▸ **DOCUMENT PASSAGE**:
(begin)

Before Computers or now


----------



## Wandering Man

Now (but this depends on the day of the week that you ask)

Wireless or wired?


----------



## jwkimber45

Wired (wireless to friggin slow)

black or cream and sugar


----------



## Wandering Man

Black

Wired or decaf?

WM


----------



## Rustycompass

wired wired wired


sunny or rainy.......... (it's pouring down here.... big time.)


----------



## jwkimber45

Sunny (in the summer)

sleet or snow


----------



## Rustycompass

snow


thunder or big azz lightining cracking right outside your screened in porch?


----------



## 2400

thunder (we don't need another fire here)



rain or hail


----------



## Guest

Hail (more likely to have an ice ball smash into the skull of someone you don't like)



Laser or inkjet


----------



## Guest

*Laser

Day at a Fundamentalist Mega-church or day at The Mustang Ranch:smt082 *


----------



## 2400

Mustang Ranch:smt023 :smt023 :smt033

around the world or straight


----------



## Guest

*Around the world in 80 ways is extra.:smt082 *


----------



## Shipwreck

around the world



pea green or pee yellow


----------



## 2400

Dustoff '68 said:


> *Around the world in 80 ways is extra.:smt082 *


ahhh, you numba one GI..... :smt082 :smt082


----------



## Guest

*No....you beaucoup*



2400 said:


> ahhh, you numba one GI..... :smt082 :smt082


....dinky dao....you numba 10 thou:smt082 :smt082


----------



## Guest

*You real clazy GI....*



Shipwreck said:


> around the world
> 
> pea green or pee yellow


....you need help Joe....you numbah 10 thou....you dinky dao.:smt082 :smt082


----------



## 2400

Dustoff '68 said:


> ....you need help Joe....you numbah 10 thou....you dinky dao.:smt082 :smt082


+1

:smt116 :smt116 :smt116 :smt044 :smt044 :smt044


----------



## 2400

basket or 7 knots


----------



## Shipwreck

(have no idea what U are talking about)

(end)

▸ **GIVEN DATA**:
(begin)

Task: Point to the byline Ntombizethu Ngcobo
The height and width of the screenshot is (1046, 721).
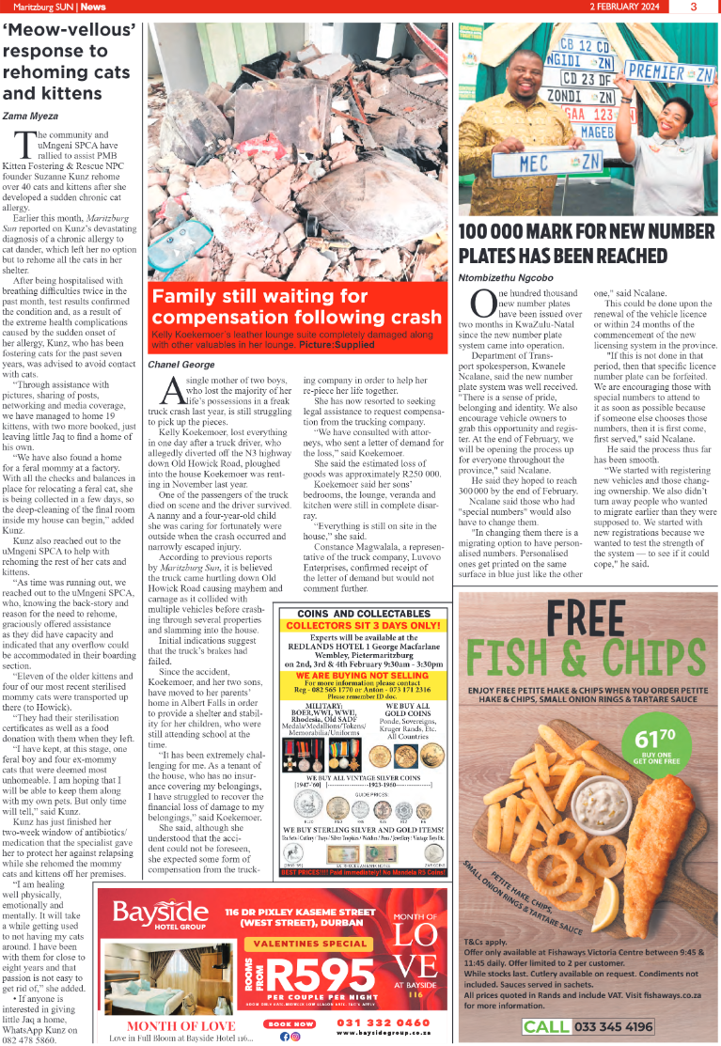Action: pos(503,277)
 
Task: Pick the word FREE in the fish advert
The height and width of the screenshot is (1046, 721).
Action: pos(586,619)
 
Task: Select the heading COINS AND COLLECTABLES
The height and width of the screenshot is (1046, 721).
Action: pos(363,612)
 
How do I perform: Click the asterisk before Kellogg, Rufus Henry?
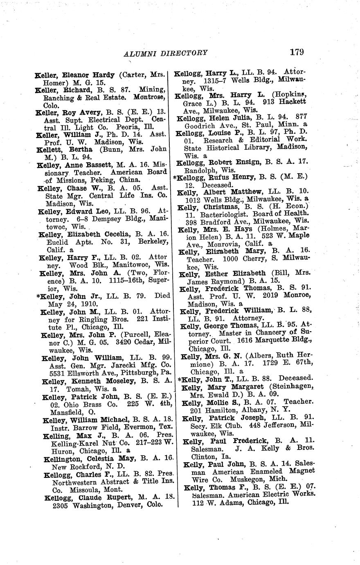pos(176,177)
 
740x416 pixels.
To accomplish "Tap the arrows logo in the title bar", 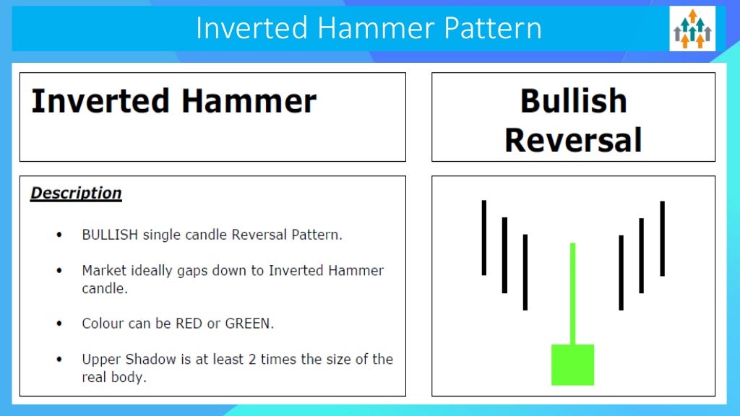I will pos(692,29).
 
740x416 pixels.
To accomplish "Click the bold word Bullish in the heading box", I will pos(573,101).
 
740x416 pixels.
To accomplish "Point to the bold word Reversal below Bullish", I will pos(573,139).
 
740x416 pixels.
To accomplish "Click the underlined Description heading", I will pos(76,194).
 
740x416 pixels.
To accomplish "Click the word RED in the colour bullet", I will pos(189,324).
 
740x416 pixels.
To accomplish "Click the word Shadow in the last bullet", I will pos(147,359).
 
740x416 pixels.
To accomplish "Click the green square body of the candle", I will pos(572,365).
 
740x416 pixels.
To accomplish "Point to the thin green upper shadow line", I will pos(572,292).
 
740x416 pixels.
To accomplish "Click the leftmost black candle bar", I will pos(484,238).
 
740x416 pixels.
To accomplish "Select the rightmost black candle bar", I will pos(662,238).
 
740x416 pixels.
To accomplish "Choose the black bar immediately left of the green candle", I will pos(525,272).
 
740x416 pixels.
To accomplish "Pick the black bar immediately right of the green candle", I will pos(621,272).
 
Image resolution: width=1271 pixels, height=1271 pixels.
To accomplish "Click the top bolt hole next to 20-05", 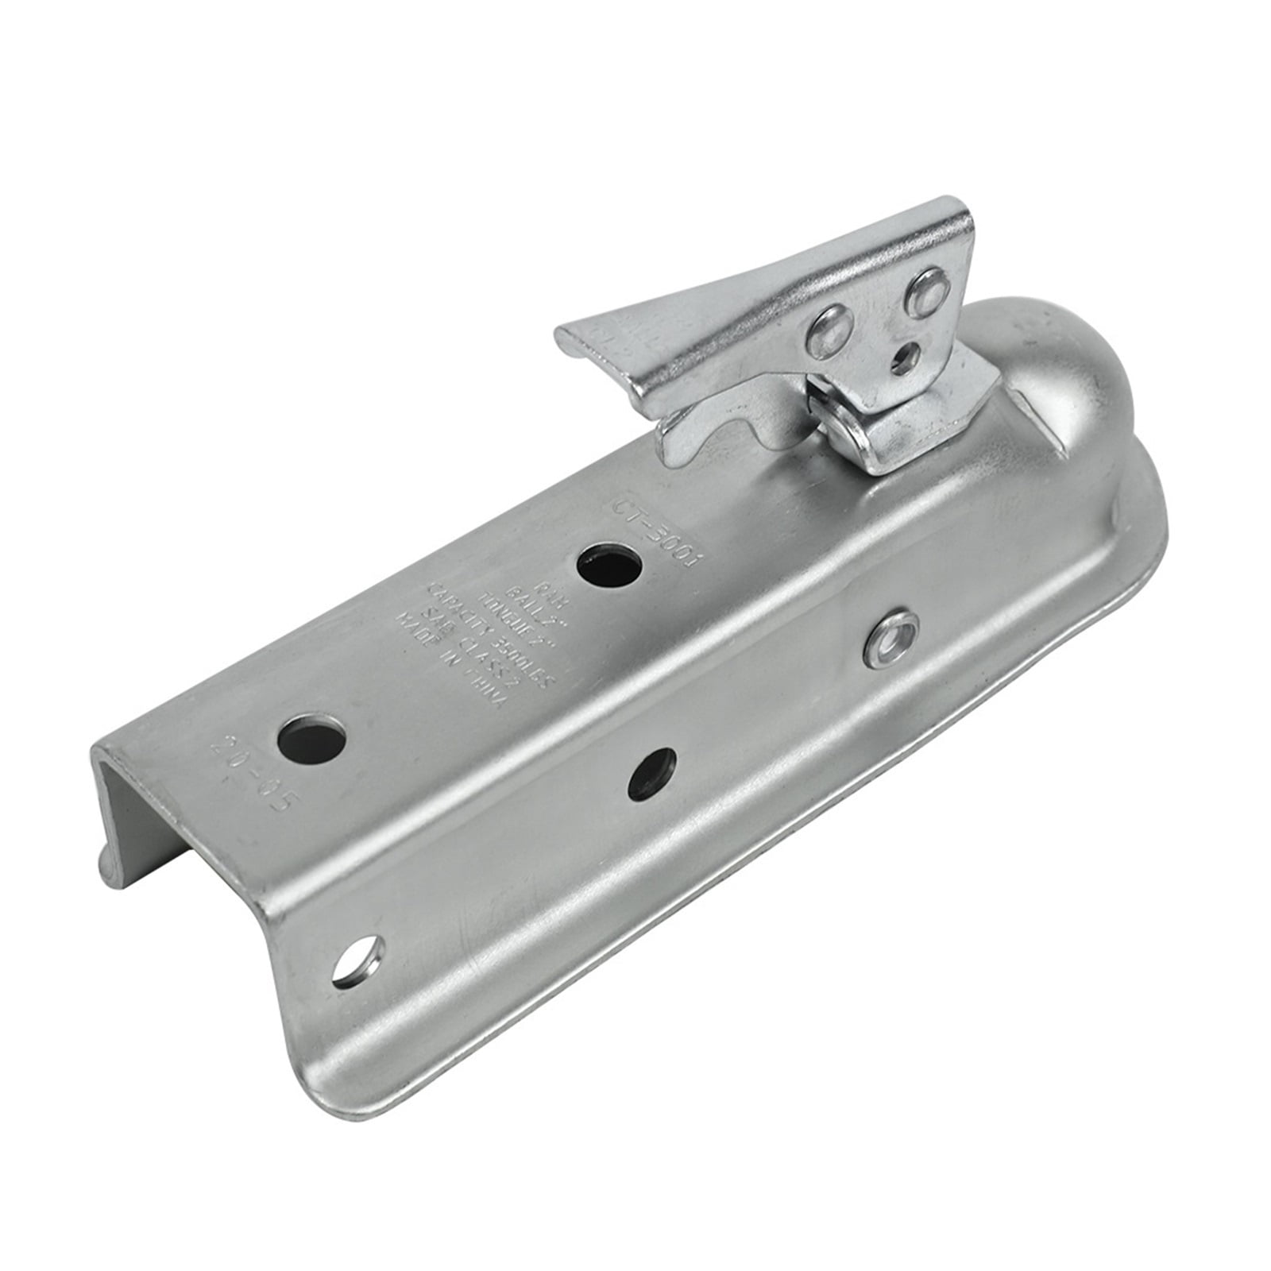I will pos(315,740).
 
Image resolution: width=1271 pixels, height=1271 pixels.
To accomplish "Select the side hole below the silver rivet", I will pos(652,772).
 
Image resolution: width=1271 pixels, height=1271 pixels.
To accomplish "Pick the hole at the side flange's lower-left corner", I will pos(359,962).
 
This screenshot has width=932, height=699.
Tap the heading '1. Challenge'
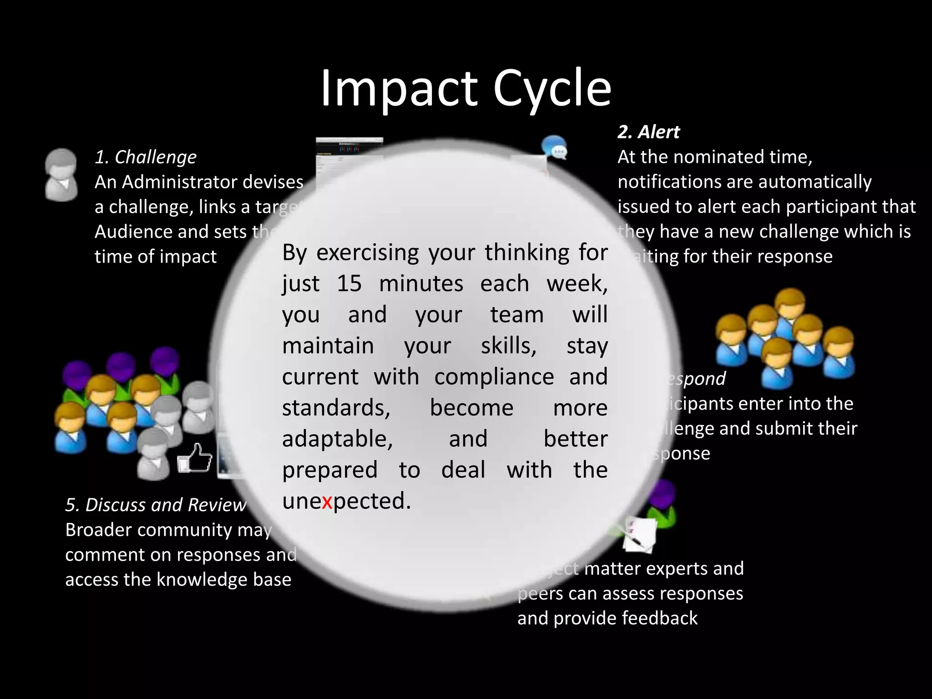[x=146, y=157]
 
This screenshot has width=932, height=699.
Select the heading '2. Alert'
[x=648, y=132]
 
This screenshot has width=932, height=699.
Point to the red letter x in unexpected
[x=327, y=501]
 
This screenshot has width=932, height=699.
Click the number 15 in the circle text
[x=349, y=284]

(end)

▸ **REQUIREMENT 1**: From the this-or-that forum thread, print the passage that begins at "thunder (we don't" and stops after "you don't like)", with every character unchanged.
▸ **REQUIREMENT 2**: Write the next part of the this-or-that forum thread, picking up after its final post.

▸ **TASK RESULT 1**:
thunder (we don't need another fire here)



rain or hail


----------



## Guest

Hail (more likely to have an ice ball smash into the skull of someone you don't like)

▸ **TASK RESULT 2**:
7 knots



Koosh Ball or Rubik's Cube


----------



## jwkimber45

Cube

MIG or Arc


----------



## scooter

mig
mig or tig


----------



## jwkimber45

TIG

Lincoln or Miller


----------



## Guest

Miller (high life)



Pyrodex or Triple Se7en


----------



## scooter

lincoln
miller or bud


----------



## Rustycompass

Bud


beer or liquor


----------



## scooter

rustycompass said:


> Bud
> 
> beer or liquor


Liquor(softy for Seagrams:mrgreen: )

black or red


----------



## Shipwreck

red

Saturday or Sunday:


----------



## Rustycompass

saturday

grilled or fried


----------



## jwkimber45

Grilled

chicken or steak


----------



## Rustycompass

STEAK !!!


folding or fixed


----------



## jwkimber45

folding

kershaw or gerber


----------



## 2400

fixed

porterhouse or sirloin


----------



## jwkimber45

Porterhouse

Rare or well done


----------



## 2400

medium


sour cream or butter


----------



## 2400

jwkimber45 said:


> kershaw or gerber


gerber

steak or lobster


----------



## jwkimber45

Butter (with salt and LOTS of pepper)


pine or cedar


----------



## Rustycompass

cedar ( my house is made of cedar)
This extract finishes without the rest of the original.